L.I.E.S, kurz für „Long Island Electrical Systems“, ist ein Sammelbecken für abseitige elektronische Clubmusik, die sich weniger um eingefahrene Hörgewohnheiten als um Energie schert – und passt damit gut in die Ahnenreihe des New Yorker Undergrounds.
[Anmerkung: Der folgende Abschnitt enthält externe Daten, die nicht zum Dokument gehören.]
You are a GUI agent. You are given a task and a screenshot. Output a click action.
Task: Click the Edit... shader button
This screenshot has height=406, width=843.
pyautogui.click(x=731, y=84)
Die stilistische Offenheit erinnert an den in den späten Siebzigern entstandenen cholerischen No-Wave-Sound, der total unabhängig und ebenso schlecht gelaunt war.
Das Festival Berlin Atonal beginnt heute, 25.8. und geht bis 28.8., im Kraftwerk, Köpenickerstr. 59-73., www.berlin-atonal.com
Ron Morelli spielt am 25.8. live und legt am 27.8. Platten auf
https://soundcloud.com/l-i-e-s
Dass Morelli und sein Label Legendenstatus genießen, liegt nicht nur an dem Widerwillen gegenüber schnelllebigen Moden oder ästhetischem Perfektionismus, sondern daran, dass er diese Antihaltung in etwas Positives kanalisiert: Musik wie eine verlassene Wüstenlandschaft, in der sich Hörer verirren, um auf sich selbst zurückgeworfen zu werden – und damit dennoch nicht allein sind. Denn es gibt ja noch ein paar andere Verrückte, moderne Existenzialisten, vereint im Glauben an die Kraft dissonanter Musik.